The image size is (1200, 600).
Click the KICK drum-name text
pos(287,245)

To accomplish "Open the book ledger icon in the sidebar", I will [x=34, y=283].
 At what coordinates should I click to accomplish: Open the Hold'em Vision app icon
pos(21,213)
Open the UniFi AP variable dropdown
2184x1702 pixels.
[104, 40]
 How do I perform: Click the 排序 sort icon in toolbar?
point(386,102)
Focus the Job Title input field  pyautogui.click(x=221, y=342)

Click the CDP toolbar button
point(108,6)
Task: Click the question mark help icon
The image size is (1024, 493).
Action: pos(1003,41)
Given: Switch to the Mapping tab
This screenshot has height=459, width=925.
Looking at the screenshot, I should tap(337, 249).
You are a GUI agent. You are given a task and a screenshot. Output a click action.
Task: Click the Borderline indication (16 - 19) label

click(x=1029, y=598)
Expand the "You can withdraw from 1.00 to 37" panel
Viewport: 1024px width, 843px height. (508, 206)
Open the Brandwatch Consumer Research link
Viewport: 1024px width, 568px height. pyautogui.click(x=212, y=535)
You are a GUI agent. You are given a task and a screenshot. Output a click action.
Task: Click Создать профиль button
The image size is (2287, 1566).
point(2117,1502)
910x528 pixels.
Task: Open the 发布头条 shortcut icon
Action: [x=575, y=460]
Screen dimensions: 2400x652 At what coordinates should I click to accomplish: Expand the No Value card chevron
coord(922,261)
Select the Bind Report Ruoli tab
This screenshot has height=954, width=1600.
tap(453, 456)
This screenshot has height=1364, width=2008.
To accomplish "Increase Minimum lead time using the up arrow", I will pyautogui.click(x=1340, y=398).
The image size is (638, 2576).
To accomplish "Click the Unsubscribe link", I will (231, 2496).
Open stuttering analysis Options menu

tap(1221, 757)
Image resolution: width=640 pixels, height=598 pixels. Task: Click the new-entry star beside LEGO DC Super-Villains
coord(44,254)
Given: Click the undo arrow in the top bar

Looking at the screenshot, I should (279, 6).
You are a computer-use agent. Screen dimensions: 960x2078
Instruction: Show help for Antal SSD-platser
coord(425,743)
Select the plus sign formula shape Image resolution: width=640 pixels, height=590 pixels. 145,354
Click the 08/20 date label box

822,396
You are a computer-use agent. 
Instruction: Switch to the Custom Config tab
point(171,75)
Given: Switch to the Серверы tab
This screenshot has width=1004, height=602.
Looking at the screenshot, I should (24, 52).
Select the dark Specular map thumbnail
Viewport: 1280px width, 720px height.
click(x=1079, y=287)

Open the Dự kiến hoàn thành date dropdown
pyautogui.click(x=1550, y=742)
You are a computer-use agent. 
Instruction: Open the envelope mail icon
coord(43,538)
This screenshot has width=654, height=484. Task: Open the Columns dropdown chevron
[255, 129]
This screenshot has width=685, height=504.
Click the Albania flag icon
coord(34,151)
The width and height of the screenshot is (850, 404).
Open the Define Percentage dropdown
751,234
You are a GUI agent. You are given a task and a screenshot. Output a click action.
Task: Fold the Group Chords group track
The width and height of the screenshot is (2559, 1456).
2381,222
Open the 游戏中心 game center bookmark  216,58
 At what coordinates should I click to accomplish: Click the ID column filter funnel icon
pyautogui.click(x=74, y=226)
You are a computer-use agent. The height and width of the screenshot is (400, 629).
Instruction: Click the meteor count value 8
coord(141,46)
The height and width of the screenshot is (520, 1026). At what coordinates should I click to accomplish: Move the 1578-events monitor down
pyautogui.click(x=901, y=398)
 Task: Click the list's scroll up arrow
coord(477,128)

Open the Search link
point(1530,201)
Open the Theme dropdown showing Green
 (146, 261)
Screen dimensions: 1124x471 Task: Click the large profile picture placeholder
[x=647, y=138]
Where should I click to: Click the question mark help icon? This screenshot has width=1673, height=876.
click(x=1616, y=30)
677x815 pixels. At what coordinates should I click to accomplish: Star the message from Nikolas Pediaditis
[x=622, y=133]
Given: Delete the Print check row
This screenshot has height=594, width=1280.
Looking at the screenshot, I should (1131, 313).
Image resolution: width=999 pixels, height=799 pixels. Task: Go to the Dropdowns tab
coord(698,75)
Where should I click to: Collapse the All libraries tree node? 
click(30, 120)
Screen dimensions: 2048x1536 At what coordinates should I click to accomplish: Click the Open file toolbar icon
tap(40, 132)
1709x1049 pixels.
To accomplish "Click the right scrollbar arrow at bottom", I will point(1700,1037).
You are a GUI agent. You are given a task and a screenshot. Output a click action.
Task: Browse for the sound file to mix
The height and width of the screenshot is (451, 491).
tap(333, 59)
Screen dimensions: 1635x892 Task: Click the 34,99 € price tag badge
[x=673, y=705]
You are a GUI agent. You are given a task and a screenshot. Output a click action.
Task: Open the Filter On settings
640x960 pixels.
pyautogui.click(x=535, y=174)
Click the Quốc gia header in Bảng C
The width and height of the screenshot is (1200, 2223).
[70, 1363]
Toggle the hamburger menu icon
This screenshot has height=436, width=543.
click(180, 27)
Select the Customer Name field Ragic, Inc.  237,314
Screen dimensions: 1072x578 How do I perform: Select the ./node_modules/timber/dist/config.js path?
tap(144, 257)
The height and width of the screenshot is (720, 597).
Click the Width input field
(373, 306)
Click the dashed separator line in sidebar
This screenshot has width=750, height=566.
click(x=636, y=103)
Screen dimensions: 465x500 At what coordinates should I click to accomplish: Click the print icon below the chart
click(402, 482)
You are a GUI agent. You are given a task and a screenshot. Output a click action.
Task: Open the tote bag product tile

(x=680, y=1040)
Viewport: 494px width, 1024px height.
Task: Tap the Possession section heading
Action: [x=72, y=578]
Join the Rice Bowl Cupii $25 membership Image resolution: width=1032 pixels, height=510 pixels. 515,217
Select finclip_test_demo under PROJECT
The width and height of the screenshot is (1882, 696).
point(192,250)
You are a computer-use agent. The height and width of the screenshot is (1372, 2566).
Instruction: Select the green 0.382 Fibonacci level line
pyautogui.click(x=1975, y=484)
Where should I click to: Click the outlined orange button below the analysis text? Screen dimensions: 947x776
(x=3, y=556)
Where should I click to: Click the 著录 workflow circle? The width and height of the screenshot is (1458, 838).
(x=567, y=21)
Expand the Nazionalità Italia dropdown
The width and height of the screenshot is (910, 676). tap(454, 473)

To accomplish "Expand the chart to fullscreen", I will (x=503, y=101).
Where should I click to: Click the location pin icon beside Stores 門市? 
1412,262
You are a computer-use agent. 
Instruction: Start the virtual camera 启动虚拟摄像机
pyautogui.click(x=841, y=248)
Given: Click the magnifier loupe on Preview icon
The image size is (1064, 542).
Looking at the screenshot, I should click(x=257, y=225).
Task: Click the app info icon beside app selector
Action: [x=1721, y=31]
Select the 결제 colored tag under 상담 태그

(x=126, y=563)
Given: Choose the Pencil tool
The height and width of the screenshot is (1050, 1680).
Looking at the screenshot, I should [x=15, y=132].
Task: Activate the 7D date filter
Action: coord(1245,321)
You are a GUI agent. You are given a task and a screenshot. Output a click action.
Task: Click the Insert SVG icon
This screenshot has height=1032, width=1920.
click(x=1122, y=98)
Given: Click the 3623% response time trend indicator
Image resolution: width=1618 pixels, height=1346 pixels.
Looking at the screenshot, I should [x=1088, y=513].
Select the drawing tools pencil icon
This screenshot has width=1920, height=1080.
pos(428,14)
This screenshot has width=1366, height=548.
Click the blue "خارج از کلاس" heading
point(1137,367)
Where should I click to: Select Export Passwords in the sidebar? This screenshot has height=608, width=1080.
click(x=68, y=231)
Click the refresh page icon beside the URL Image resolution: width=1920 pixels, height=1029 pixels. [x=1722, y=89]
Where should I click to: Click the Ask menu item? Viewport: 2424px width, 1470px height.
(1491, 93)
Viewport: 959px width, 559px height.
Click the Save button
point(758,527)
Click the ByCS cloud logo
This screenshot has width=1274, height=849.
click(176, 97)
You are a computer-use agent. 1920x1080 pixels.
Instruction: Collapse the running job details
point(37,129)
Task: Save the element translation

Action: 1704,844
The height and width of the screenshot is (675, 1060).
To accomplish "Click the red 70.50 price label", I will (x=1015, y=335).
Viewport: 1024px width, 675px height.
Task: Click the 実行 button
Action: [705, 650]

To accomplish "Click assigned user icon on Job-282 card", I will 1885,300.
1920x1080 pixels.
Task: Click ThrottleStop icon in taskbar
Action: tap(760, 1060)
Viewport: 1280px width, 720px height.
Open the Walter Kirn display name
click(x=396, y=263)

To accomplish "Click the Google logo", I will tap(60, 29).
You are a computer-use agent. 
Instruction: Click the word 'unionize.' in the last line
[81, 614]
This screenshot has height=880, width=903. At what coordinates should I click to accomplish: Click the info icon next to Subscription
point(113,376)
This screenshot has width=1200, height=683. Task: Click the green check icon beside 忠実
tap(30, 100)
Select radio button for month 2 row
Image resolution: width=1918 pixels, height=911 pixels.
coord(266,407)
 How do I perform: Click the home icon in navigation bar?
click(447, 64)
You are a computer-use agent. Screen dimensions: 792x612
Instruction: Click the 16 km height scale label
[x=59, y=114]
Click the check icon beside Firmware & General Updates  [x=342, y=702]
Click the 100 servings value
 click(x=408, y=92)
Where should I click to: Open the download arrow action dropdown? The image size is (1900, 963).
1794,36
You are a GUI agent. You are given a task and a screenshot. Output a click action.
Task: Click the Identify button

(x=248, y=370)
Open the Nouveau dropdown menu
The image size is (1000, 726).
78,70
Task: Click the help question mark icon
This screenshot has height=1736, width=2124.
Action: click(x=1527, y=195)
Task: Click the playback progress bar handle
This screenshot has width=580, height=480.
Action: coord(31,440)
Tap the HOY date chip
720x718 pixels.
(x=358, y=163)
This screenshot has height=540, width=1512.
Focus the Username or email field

- Problem requirements
List every line in the items above that contains the string "perform", copying each line in full. Case counts.

- Reply
 How do I perform: Click the 排序 sort icon in toolbar?
Screen dimensions: 1072x578 How do I perform: Select the ./node_modules/timber/dist/config.js path?
 How do I perform: Click the home icon in navigation bar?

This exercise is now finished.